TESTO ESTRATTO.
============

Chiediamo per non sbagliare, saliamo e posizioniamo le moto adiacenti alla fiancata interna e qui troviamo delle corde e tiranti per bloccare i mezzi al suolo e alla parete.

Saliamo a ponte, c’è gente, tanti appoggiati alla ringhiera di protezione, chi osserva il panorama notturno di Ancona, chi, rivolti verso il mare, cerca di individuare le luci di qualche nave che si allontana verso il punto in cui acqua e cielo si confondono.

Ci aggreghiamo e passeggiamo, curiosando notiamo due belle file di scialuppe di salvataggio che ci hanno fatto sperare di non averne mai bisogno.

============

COMPITI DA SVOLGERE.
a – Nel brano sulla traversata in nave, che cosa si nota passeggiando sul ponte?
b – Prosegua il brano sulla traversata in nave dal punto in cui si interrompe.
Le voci riportate di seguito non hanno alcun ruolo in questo.

(Voci archiviate)
============

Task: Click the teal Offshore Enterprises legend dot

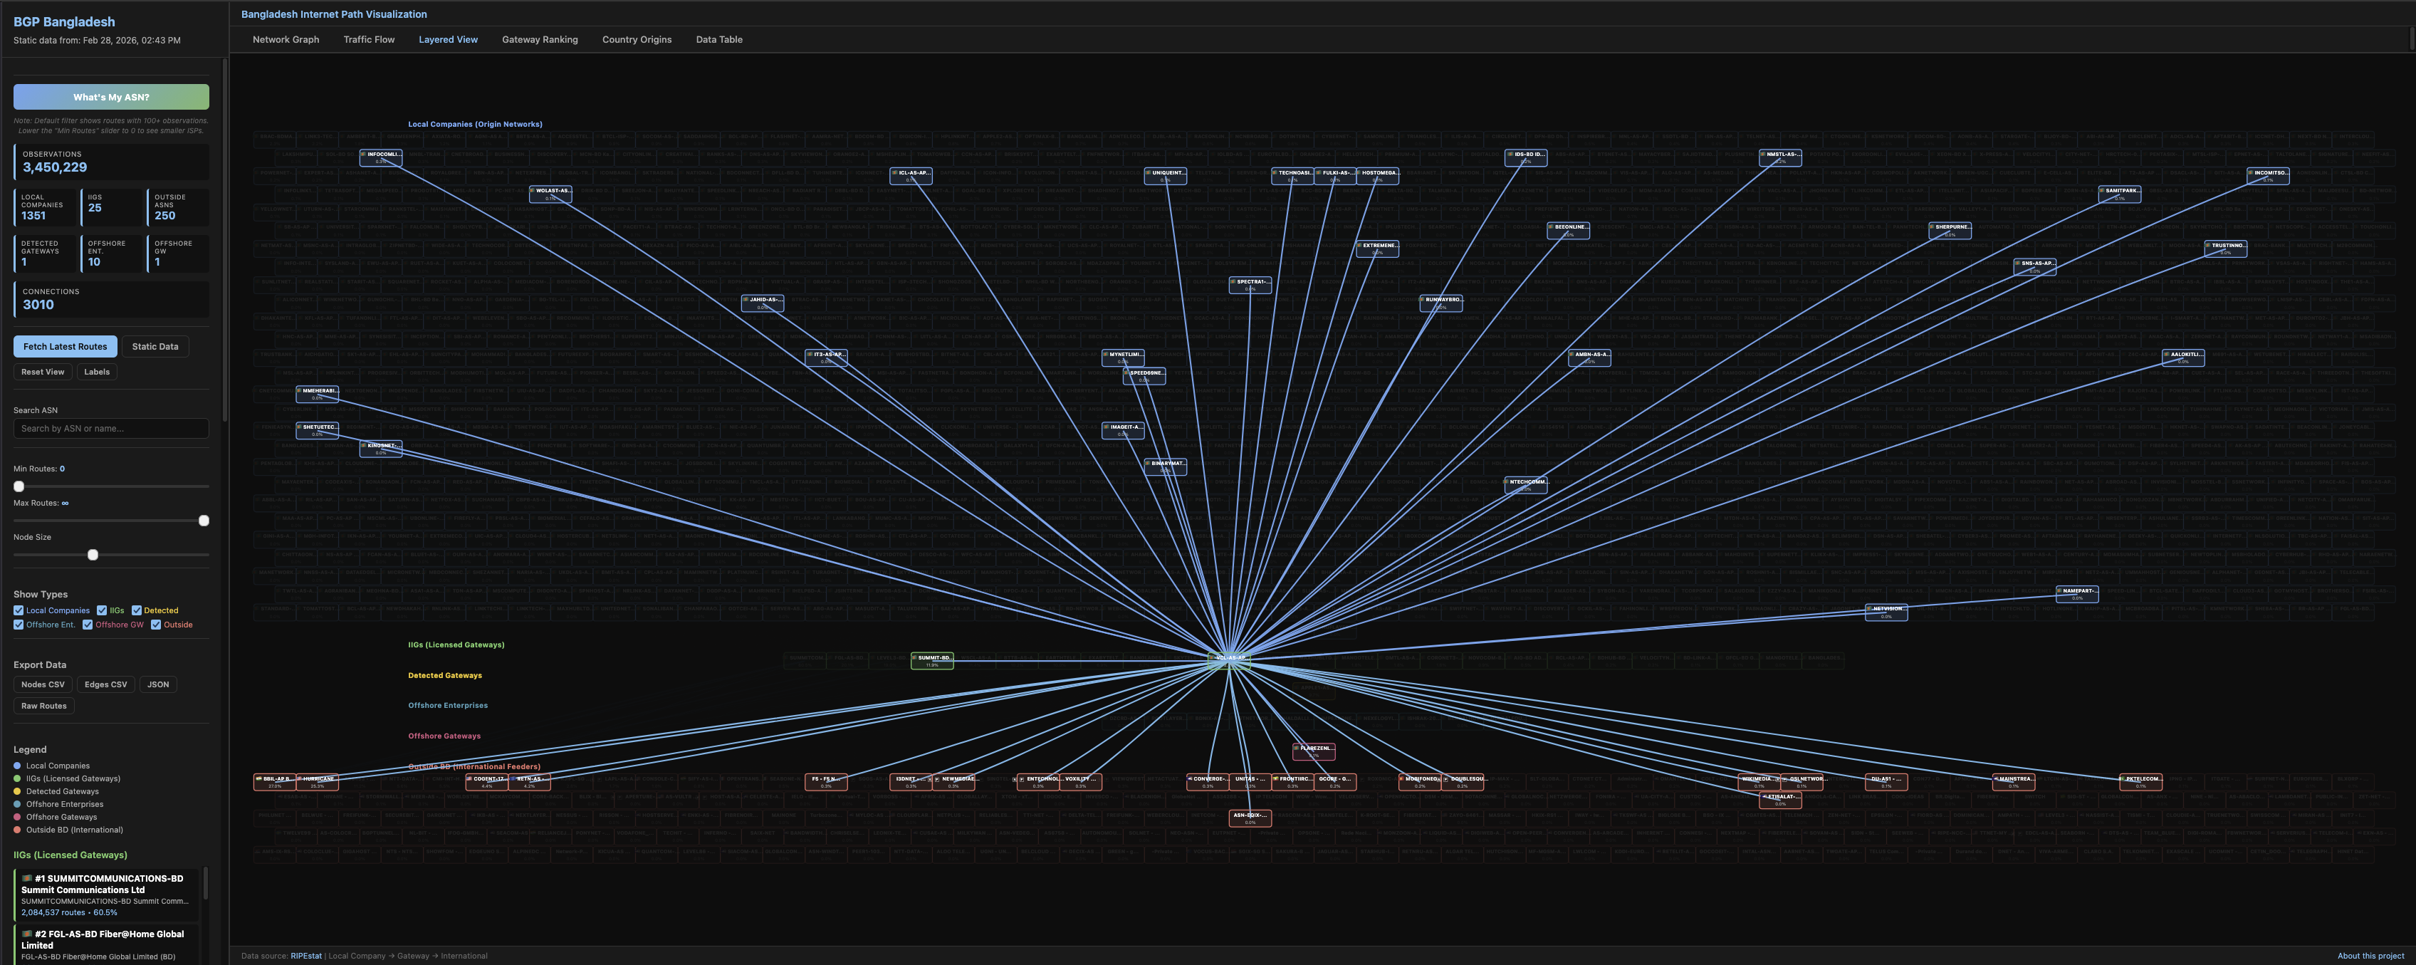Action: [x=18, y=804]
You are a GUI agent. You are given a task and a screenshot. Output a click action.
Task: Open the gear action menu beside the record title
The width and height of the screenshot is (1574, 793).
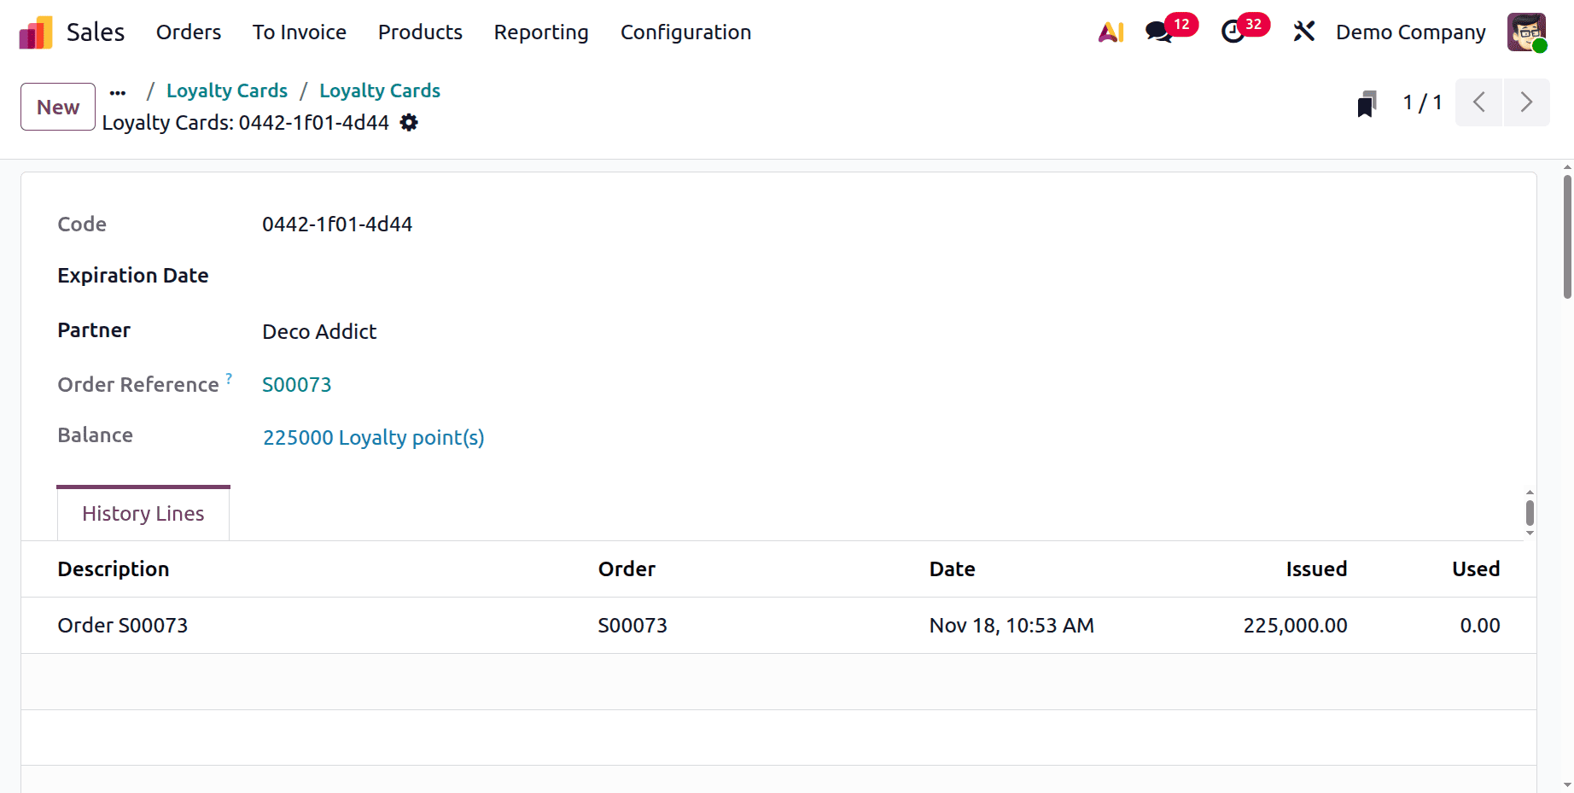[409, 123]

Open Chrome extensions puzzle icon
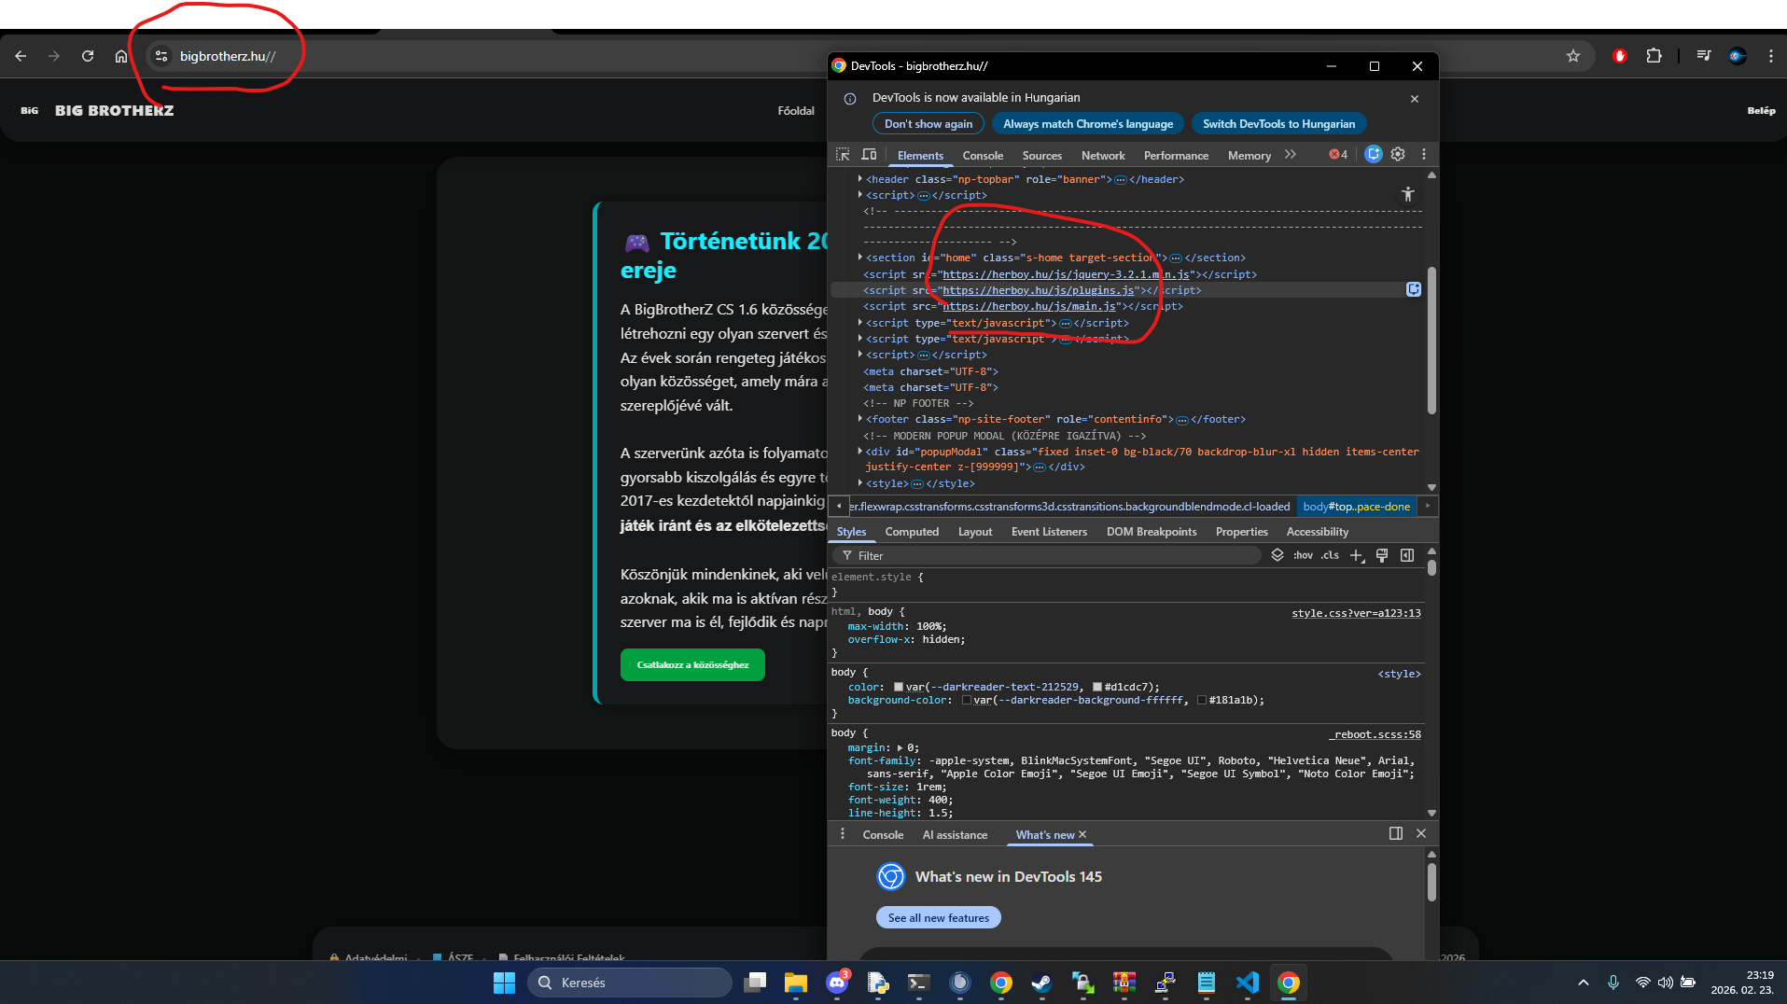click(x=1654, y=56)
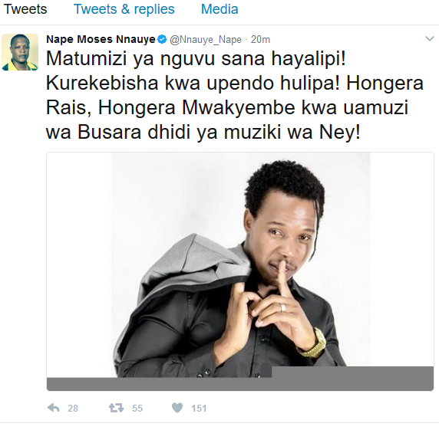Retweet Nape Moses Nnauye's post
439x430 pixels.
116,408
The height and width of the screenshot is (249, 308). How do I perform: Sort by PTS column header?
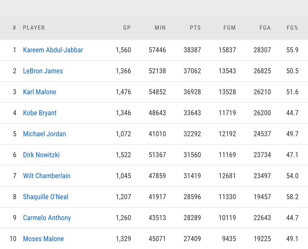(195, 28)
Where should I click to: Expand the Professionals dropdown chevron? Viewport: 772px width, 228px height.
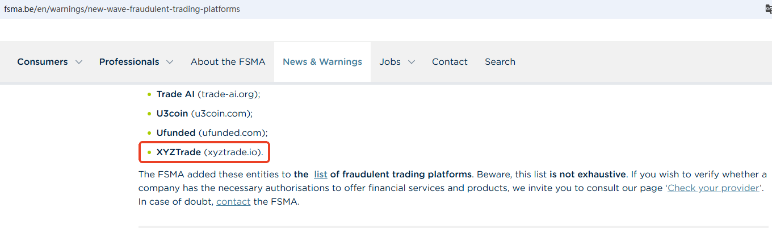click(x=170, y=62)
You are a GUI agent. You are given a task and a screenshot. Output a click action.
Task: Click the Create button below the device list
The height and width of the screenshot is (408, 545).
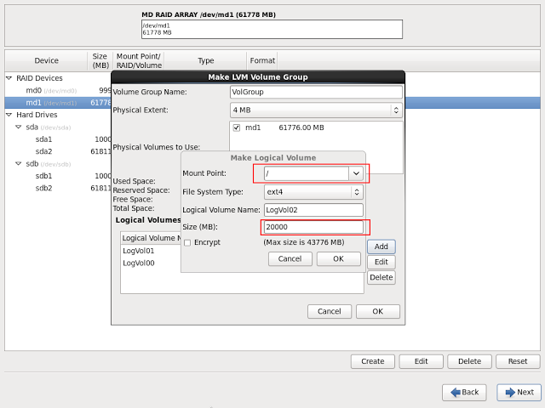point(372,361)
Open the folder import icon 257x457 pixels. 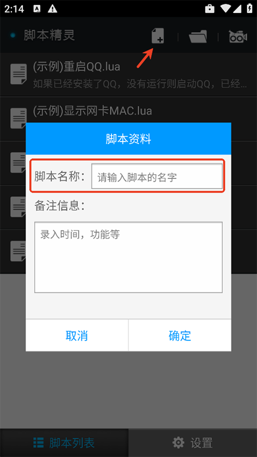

============

RISPOSTE IN ORDINE.
a – Due belle file di scialuppe di salvataggio.

b –
Il borbottio cupo dei motori cambia ritmo una specie di scossone percorre tutto lo scafo, si muove! Seguiamo con curiosità tutta l’operazione di uscita dal porto e vediamo le luci della città allontanarsi e rimpicciolire sempre più fino a diventare un’alone luminoso informe che viene inghiottito dall’orizzonte, il suo spazio è riempito da una miriade di stelle che sembrano volersi tuffare in mare in questa notte di luglio.

E’ il momento di andare a riposare, sul ponte non c’è quasi più nessuno, conquistiamo le nostre tre poltrone. Prendo posizione, mi accomodo, non riesco a stendere le gambe, sono troppo vicino a alla poltrona davanti. In sottofondo… Vuumm..Vuhumm…Vuhumm…Vuhumm il pulsare del cuore del battello. Non riesco a prendere sonno, cambio continuamente posizione, mi innervosisco, mi alzo.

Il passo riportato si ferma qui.